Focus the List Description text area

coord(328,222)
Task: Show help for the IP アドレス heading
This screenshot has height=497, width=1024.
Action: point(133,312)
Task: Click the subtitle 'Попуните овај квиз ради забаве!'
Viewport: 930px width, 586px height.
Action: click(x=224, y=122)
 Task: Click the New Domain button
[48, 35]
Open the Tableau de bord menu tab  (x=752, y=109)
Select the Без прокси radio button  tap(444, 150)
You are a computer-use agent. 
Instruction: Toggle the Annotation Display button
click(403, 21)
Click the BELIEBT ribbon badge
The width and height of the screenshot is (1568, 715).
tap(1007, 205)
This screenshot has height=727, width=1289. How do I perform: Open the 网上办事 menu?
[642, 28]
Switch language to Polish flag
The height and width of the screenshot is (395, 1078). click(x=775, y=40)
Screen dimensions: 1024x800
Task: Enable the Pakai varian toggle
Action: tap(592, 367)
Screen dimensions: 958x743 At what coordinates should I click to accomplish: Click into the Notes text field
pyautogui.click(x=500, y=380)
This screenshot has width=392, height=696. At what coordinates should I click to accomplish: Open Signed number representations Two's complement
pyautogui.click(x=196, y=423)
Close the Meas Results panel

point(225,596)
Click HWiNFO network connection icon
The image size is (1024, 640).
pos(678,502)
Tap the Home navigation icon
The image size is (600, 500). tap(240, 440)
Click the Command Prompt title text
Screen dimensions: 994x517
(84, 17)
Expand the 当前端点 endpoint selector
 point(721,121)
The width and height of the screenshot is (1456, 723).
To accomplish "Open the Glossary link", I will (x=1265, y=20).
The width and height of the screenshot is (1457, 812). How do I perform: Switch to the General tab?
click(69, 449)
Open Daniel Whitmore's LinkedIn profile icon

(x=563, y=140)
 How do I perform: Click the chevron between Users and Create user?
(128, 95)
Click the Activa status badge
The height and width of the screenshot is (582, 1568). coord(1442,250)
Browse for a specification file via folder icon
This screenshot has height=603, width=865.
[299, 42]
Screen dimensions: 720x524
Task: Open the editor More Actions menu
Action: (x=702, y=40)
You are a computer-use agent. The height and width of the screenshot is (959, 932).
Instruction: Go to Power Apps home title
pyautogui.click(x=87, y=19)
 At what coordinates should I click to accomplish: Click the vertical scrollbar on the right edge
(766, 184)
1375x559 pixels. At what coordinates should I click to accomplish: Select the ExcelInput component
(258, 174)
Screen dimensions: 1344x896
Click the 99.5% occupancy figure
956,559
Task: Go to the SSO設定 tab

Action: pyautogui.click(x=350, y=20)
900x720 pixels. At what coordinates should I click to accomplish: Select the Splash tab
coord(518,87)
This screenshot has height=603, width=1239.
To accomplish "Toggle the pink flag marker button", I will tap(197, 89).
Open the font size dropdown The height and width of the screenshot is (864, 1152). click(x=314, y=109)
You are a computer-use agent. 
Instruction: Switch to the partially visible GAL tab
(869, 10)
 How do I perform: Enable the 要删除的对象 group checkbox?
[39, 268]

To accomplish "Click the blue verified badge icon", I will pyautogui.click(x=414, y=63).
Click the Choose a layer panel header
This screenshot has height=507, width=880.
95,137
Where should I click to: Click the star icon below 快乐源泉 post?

§ What to do
Each line in the listing above is to be returned unchanged.

§ Answer to this problem
Focus the List Description text area

coord(328,222)
Task: Show help for the IP アドレス heading
This screenshot has height=497, width=1024.
Action: point(133,312)
Task: Click the subtitle 'Попуните овај квиз ради забаве!'
Viewport: 930px width, 586px height.
Action: click(x=224, y=122)
 Task: Click the New Domain button
[48, 35]
Open the Tableau de bord menu tab  (x=752, y=109)
Select the Без прокси radio button  tap(444, 150)
You are a computer-use agent. 
Instruction: Toggle the Annotation Display button
click(403, 21)
Click the BELIEBT ribbon badge
The width and height of the screenshot is (1568, 715).
tap(1007, 205)
This screenshot has height=727, width=1289. How do I perform: Open the 网上办事 menu?
[642, 28]
Switch language to Polish flag
The height and width of the screenshot is (395, 1078). click(x=775, y=40)
Screen dimensions: 1024x800
Task: Enable the Pakai varian toggle
Action: tap(592, 367)
Screen dimensions: 958x743 At what coordinates should I click to accomplish: Click into the Notes text field
pyautogui.click(x=500, y=380)
This screenshot has width=392, height=696. At what coordinates should I click to accomplish: Open Signed number representations Two's complement
pyautogui.click(x=196, y=423)
Close the Meas Results panel

point(225,596)
Click HWiNFO network connection icon
The image size is (1024, 640).
pos(678,502)
Tap the Home navigation icon
The image size is (600, 500). tap(240, 440)
Click the Command Prompt title text
Screen dimensions: 994x517
(84, 17)
Expand the 当前端点 endpoint selector
 point(721,121)
The width and height of the screenshot is (1456, 723).
To accomplish "Open the Glossary link", I will (x=1265, y=20).
The width and height of the screenshot is (1457, 812). How do I perform: Switch to the General tab?
click(69, 449)
Open Daniel Whitmore's LinkedIn profile icon

(x=563, y=140)
 How do I perform: Click the chevron between Users and Create user?
(128, 95)
Click the Activa status badge
The height and width of the screenshot is (582, 1568). coord(1442,250)
Browse for a specification file via folder icon
This screenshot has height=603, width=865.
[299, 42]
Screen dimensions: 720x524
Task: Open the editor More Actions menu
Action: (x=702, y=40)
You are a computer-use agent. The height and width of the screenshot is (959, 932).
Instruction: Go to Power Apps home title
pyautogui.click(x=87, y=19)
 At what coordinates should I click to accomplish: Click the vertical scrollbar on the right edge
(766, 184)
1375x559 pixels. At what coordinates should I click to accomplish: Select the ExcelInput component
(258, 174)
Screen dimensions: 1344x896
Click the 99.5% occupancy figure
956,559
Task: Go to the SSO設定 tab

Action: pyautogui.click(x=350, y=20)
900x720 pixels. At what coordinates should I click to accomplish: Select the Splash tab
coord(518,87)
This screenshot has height=603, width=1239.
To accomplish "Toggle the pink flag marker button", I will tap(197, 89).
Open the font size dropdown The height and width of the screenshot is (864, 1152). click(x=314, y=109)
You are a computer-use agent. 
Instruction: Switch to the partially visible GAL tab
(869, 10)
 How do I perform: Enable the 要删除的对象 group checkbox?
[39, 268]

To accomplish "Click the blue verified badge icon", I will pyautogui.click(x=414, y=63).
Click the Choose a layer panel header
This screenshot has height=507, width=880.
95,137
Where should I click to: Click the star icon below 快乐源泉 post?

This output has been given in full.